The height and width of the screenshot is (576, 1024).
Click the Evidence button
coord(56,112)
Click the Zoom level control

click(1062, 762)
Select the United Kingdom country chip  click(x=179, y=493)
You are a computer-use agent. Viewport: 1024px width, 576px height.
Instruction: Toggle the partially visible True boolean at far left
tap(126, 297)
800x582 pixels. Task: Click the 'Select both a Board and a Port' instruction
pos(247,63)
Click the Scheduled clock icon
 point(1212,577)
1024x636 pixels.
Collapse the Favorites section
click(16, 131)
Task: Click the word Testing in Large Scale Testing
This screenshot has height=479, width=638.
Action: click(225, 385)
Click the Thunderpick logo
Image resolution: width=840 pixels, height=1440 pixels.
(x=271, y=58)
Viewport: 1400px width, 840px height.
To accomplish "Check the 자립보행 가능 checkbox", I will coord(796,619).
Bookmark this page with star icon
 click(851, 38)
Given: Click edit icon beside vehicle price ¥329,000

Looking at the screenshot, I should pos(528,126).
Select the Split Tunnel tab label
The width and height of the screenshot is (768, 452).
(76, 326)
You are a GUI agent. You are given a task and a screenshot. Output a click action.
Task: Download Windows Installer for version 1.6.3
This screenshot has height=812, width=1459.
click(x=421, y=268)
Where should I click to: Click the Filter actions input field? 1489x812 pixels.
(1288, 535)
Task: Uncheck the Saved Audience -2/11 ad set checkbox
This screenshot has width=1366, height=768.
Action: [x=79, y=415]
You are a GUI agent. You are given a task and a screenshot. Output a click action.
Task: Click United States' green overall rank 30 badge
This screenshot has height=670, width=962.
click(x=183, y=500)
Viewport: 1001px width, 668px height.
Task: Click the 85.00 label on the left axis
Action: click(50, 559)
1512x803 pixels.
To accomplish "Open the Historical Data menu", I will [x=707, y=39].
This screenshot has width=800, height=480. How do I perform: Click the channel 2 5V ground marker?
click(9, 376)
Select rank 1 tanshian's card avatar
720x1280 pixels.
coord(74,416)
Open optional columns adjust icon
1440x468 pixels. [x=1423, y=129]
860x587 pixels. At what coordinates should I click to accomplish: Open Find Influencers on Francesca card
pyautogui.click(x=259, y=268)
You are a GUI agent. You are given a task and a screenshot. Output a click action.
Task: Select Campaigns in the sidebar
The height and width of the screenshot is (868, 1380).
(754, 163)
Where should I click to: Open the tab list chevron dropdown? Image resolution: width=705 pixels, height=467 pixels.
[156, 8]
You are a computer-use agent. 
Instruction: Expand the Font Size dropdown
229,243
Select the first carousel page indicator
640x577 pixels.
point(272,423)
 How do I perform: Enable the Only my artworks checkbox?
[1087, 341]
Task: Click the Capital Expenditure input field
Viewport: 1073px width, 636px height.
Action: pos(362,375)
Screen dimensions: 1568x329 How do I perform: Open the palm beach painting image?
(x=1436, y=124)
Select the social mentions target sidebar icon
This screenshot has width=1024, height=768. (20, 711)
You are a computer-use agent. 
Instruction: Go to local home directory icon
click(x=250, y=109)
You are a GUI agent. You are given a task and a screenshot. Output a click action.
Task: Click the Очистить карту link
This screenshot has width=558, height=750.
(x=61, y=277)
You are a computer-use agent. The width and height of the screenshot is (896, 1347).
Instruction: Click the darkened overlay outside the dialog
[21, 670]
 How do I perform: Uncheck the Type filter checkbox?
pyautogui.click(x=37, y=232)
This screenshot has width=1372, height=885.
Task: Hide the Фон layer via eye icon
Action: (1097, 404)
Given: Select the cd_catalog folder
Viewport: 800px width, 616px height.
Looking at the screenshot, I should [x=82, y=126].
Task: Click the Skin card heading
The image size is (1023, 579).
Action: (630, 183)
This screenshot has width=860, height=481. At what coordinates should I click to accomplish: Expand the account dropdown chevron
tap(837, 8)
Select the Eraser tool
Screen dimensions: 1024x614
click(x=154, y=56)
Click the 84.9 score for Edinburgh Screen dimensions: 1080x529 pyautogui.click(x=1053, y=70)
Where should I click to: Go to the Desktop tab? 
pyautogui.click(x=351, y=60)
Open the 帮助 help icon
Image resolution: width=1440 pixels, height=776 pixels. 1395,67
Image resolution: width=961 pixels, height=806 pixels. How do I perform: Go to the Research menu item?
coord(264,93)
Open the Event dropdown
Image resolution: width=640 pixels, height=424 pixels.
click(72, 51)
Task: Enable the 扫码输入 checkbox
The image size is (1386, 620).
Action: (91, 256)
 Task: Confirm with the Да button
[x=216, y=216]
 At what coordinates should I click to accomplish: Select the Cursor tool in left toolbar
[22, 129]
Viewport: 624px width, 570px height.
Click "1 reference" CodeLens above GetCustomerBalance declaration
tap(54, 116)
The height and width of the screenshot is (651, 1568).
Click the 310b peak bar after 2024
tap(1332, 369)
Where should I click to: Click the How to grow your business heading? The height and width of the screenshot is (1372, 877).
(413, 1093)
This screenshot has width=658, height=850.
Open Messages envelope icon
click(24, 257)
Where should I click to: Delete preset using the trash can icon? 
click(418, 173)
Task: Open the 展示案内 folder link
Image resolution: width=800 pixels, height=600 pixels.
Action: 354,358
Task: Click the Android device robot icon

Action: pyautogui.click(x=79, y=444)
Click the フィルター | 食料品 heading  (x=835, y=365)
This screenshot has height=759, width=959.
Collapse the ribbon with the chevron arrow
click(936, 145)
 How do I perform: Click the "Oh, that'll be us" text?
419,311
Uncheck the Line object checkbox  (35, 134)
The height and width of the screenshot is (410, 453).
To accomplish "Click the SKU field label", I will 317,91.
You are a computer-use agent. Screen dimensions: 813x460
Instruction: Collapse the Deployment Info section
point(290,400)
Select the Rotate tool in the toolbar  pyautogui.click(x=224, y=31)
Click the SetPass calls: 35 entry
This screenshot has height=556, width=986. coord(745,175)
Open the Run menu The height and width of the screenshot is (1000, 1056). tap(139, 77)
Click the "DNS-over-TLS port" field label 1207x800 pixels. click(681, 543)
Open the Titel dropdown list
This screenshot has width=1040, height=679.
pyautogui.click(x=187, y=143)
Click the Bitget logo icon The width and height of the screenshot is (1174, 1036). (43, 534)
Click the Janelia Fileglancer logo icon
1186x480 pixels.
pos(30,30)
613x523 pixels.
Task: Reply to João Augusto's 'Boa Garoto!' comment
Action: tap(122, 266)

# Task statement:
Of the entries above, repeat exactly the lines from the line with "Task: Download Windows" through the line with "Task: Click the Capital", both of them included.

# Expected answer:
Task: Download Windows Installer for version 1.6.3
This screenshot has height=812, width=1459.
click(x=421, y=268)
Where should I click to: Click the Filter actions input field? 1489x812 pixels.
(1288, 535)
Task: Uncheck the Saved Audience -2/11 ad set checkbox
This screenshot has width=1366, height=768.
Action: [x=79, y=415]
You are a GUI agent. You are given a task and a screenshot. Output a click action.
Task: Click United States' green overall rank 30 badge
This screenshot has height=670, width=962.
click(x=183, y=500)
Viewport: 1001px width, 668px height.
Task: Click the 85.00 label on the left axis
Action: click(50, 559)
1512x803 pixels.
To accomplish "Open the Historical Data menu", I will [x=707, y=39].
This screenshot has width=800, height=480. How do I perform: Click the channel 2 5V ground marker?
click(9, 376)
Select rank 1 tanshian's card avatar
720x1280 pixels.
coord(74,416)
Open optional columns adjust icon
1440x468 pixels. [x=1423, y=129]
860x587 pixels. At what coordinates should I click to accomplish: Open Find Influencers on Francesca card
pyautogui.click(x=259, y=268)
You are a GUI agent. You are given a task and a screenshot. Output a click action.
Task: Select Campaigns in the sidebar
The height and width of the screenshot is (868, 1380).
(754, 163)
Where should I click to: Open the tab list chevron dropdown? Image resolution: width=705 pixels, height=467 pixels.
[156, 8]
You are a computer-use agent. 
Instruction: Expand the Font Size dropdown
229,243
Select the first carousel page indicator
640x577 pixels.
point(272,423)
 How do I perform: Enable the Only my artworks checkbox?
[1087, 341]
Task: Click the Capital Expenditure input field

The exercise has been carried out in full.